-- INSTRUCTIONS TO FOLLOW --
Using the entries below, restate word for word only the lines from the one with "Instruction: Click the" to the final line, leaving the pictures out.
─── DATA FOR THIS EXERCISE
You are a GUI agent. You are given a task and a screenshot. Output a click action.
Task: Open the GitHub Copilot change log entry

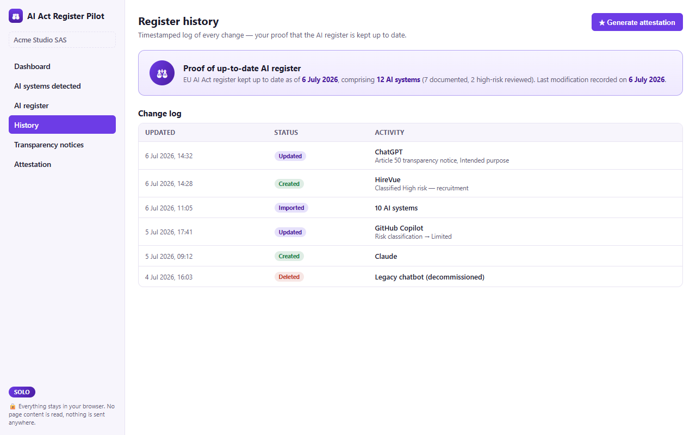[x=411, y=232]
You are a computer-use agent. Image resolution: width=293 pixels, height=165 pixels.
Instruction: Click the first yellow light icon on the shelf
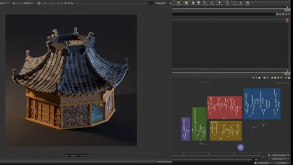pyautogui.click(x=178, y=3)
──────
-- YOUR RESPONSE --
Instruction: Click the first yellow light icon on the shelf
pyautogui.click(x=178, y=3)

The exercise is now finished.